Finetuning a model from the CLI (overwriting optimizer states, etc)

Premise:

I’m using the Lightning CLI with a yaml configuration file to govern my training regime with

python3 main.py --config config.yaml

I pretrained a model for 100 epochs with the SGD optimizer and a Step Learning Rate Scheduler with an initial learning rate of 1e-03, a step size of 2, and a gamma of 0.9.

My best weights were saved as Pytorch Lightning .ckpt files.

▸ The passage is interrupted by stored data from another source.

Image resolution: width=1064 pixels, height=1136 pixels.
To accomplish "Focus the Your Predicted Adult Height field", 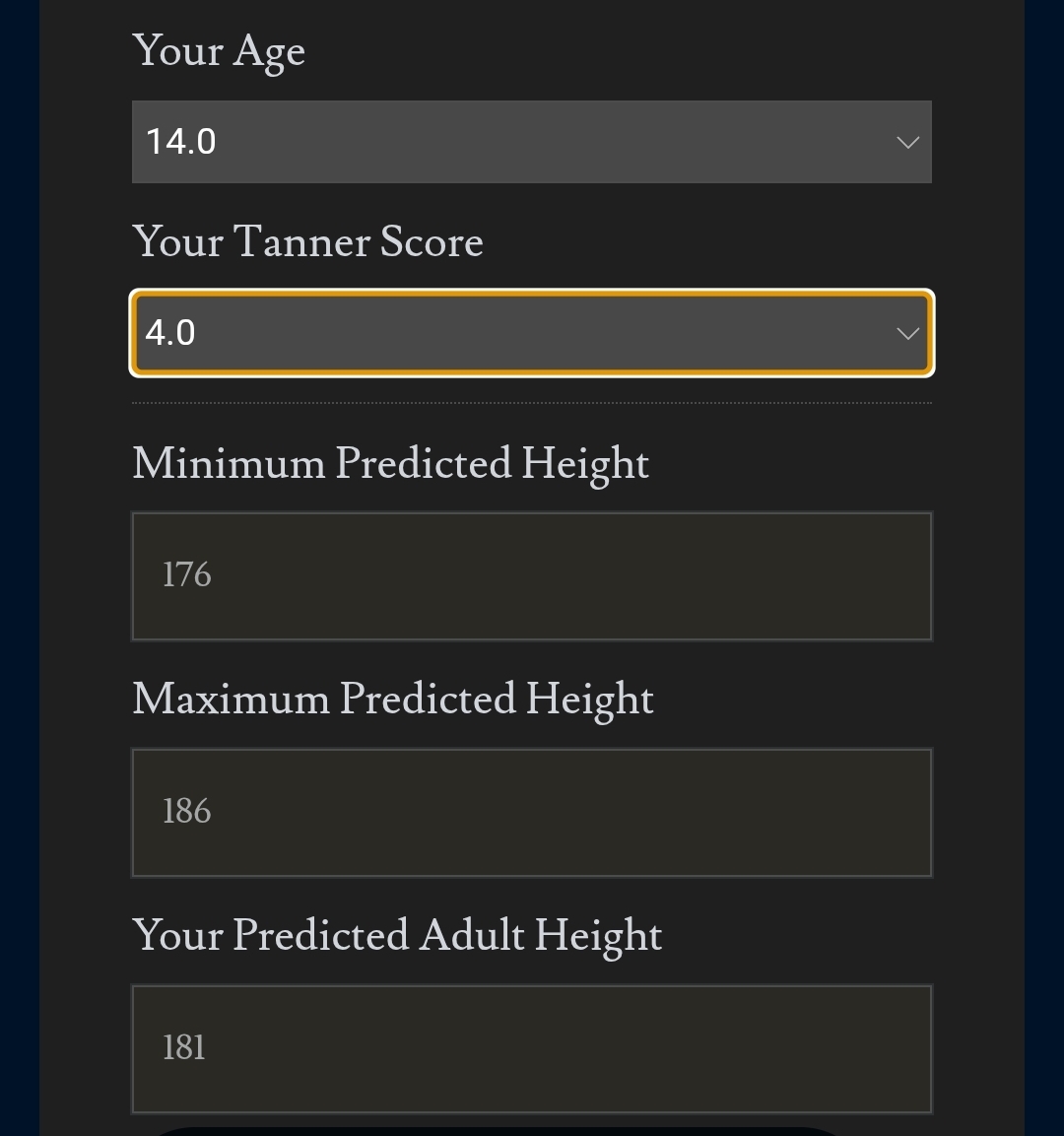I will pyautogui.click(x=531, y=1049).
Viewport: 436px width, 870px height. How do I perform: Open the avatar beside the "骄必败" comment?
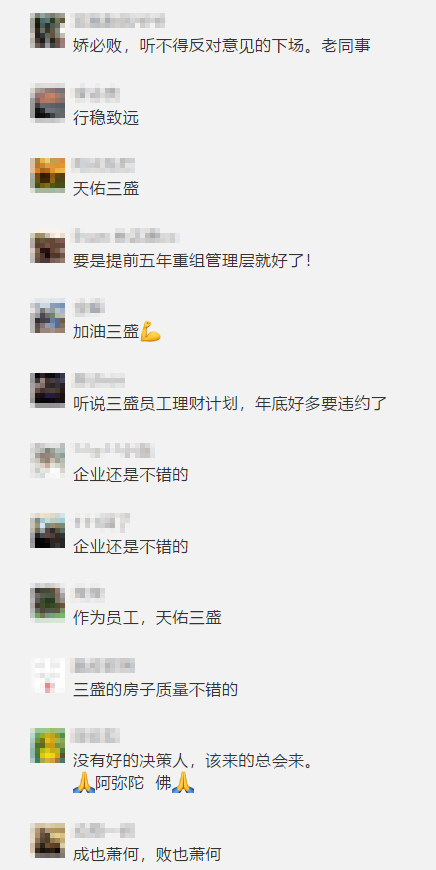pos(48,30)
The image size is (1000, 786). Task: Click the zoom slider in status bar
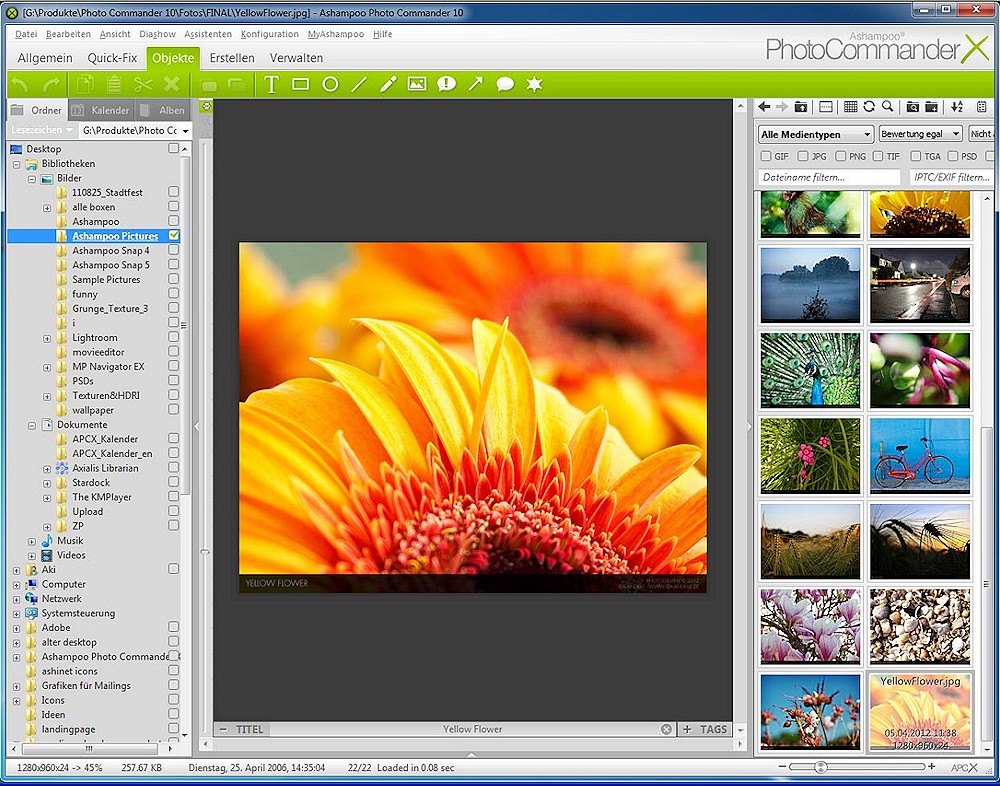coord(821,767)
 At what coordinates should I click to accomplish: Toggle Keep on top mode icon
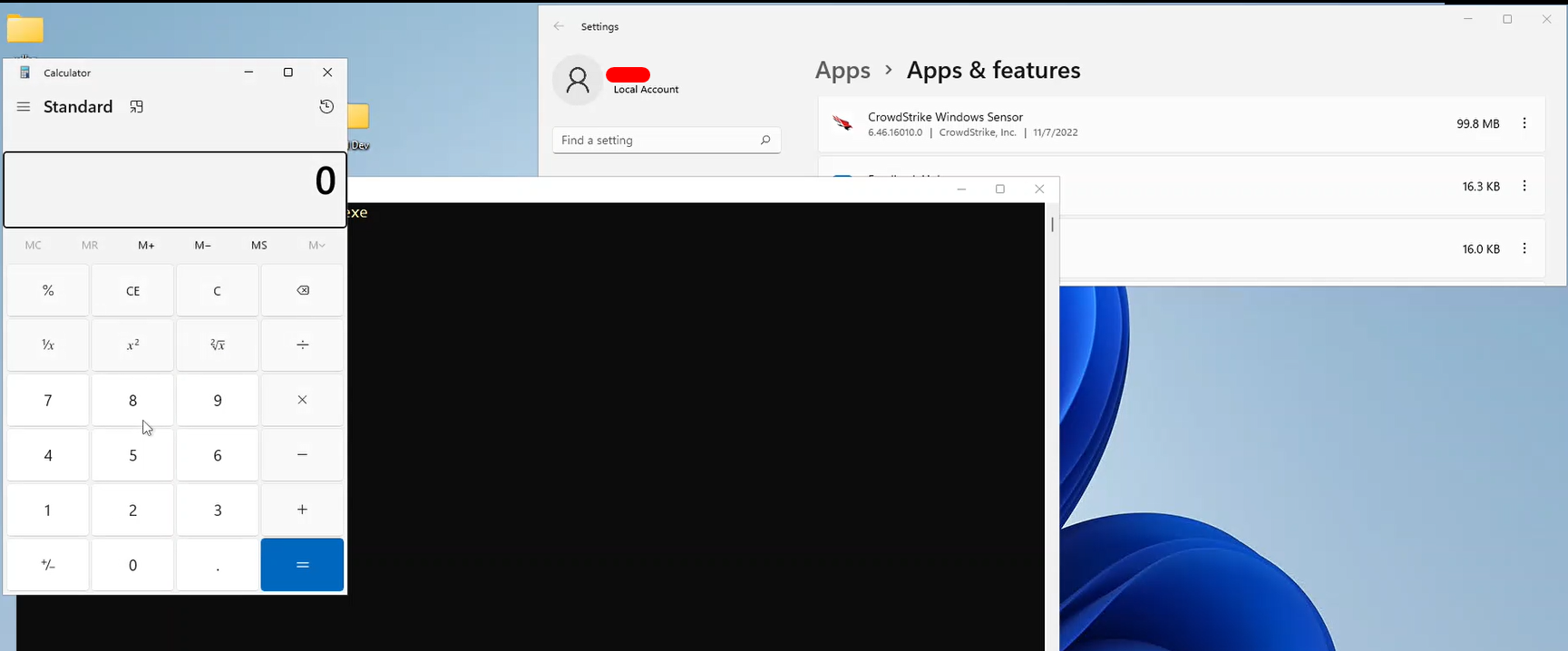coord(136,107)
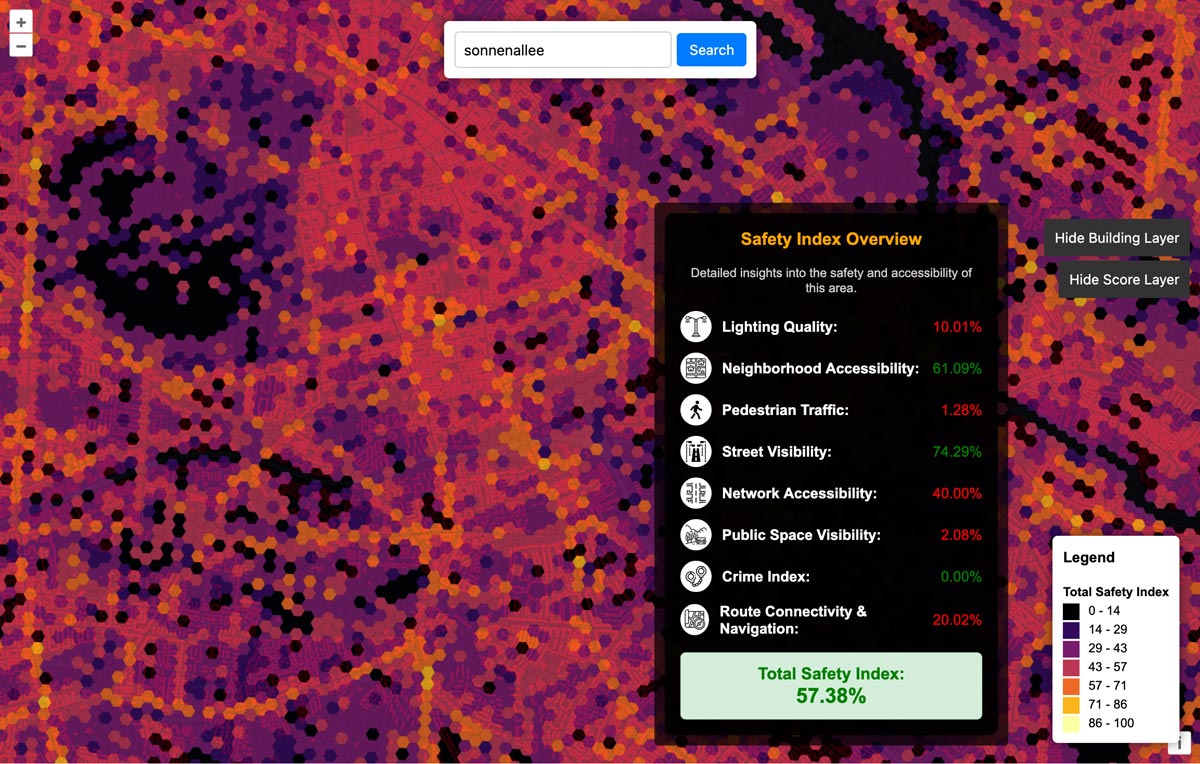The image size is (1200, 764).
Task: Zoom in on the map
Action: (x=21, y=22)
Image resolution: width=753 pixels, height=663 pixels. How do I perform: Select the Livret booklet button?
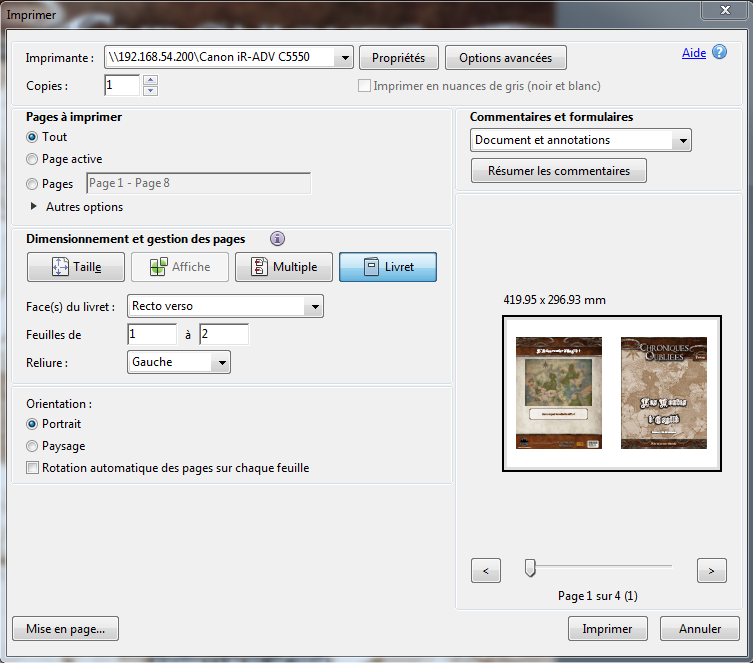[388, 267]
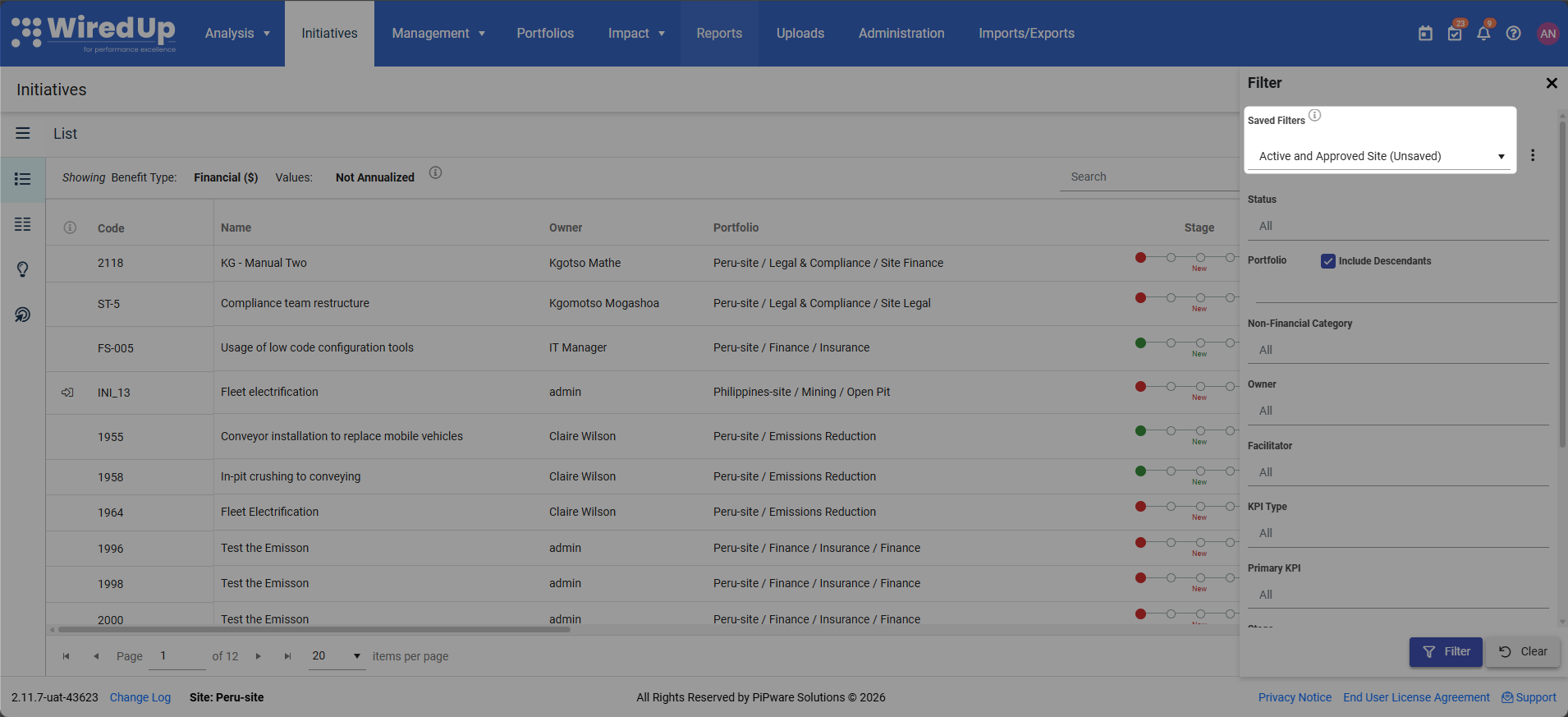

Excerpt from pretraining config file:

data:
  class_path: OldDataModule
# ckpt_path: 
optimizer:
  class_path: torch.optim.SGD                   # Optimizer. See https://pytorch.org/docs/stable/optim.html for list of available optimizers
  init_args:
    lr: 1e-03
lr_scheduler:
  class_path: torch.optim.lr_scheduler.StepLR   # Learning rate scheduler. See https://pytorch.org/docs/stable/optim.html for list of available schedulers
  init_args:
    step_size: 2                                # Step size in number of epochs for learning rate decay
    gamma: 0.90                                 # Learning rate decay

Problem:

Now, I’d like to finetune the model. I change config.yaml to:

  • use a new LightningDataModule
  • to load a checkpoint with the ckpt parameter
  • and to use a new initial learning rate for the optimizer and learning rate scheduler

However, training resumes from the last epoch that the checkpoint was saved including using the learning rate stored within the checkpoint and not the new one.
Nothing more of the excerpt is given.